- ABOUT THIS TASK
After going through the data, give the number of lines that contain the word "computer" as your sole answer.

- RECORDS FOR THIS TASK
□ □ □
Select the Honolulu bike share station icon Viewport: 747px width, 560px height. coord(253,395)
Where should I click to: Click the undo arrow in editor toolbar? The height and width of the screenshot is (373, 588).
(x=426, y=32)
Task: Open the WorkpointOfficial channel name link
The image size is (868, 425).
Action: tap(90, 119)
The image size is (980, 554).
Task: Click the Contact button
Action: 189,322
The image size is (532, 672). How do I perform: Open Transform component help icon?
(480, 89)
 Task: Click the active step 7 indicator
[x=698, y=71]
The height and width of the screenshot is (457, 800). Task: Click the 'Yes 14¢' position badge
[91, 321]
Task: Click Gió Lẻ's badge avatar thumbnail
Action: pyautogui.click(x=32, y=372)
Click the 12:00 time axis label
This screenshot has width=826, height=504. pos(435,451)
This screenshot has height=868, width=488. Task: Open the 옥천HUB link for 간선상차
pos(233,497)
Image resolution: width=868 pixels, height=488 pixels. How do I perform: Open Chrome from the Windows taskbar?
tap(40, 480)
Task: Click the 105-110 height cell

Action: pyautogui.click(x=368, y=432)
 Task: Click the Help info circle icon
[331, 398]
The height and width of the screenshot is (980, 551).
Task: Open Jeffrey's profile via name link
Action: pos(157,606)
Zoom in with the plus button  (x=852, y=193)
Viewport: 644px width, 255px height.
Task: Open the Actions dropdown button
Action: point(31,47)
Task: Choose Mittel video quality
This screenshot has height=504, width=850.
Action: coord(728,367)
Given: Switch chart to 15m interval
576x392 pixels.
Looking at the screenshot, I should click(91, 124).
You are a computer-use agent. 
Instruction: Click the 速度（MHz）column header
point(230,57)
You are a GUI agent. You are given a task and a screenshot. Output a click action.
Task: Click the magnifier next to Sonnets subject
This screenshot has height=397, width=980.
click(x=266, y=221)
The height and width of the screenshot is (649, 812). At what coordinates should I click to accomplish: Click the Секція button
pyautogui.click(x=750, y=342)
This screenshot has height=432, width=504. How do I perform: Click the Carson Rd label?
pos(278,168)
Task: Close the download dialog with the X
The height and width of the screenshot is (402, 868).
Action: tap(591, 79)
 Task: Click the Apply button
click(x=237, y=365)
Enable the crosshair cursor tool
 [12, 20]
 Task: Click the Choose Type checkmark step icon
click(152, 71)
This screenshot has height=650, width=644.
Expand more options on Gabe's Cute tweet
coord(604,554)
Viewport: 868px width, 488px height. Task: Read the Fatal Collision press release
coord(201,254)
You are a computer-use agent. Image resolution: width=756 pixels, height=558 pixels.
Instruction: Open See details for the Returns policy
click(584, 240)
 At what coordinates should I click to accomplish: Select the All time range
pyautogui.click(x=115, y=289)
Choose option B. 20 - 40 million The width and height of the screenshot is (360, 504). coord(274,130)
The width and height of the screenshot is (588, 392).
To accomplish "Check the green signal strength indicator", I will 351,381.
□ □ □
- SOLVED PROBLEM
2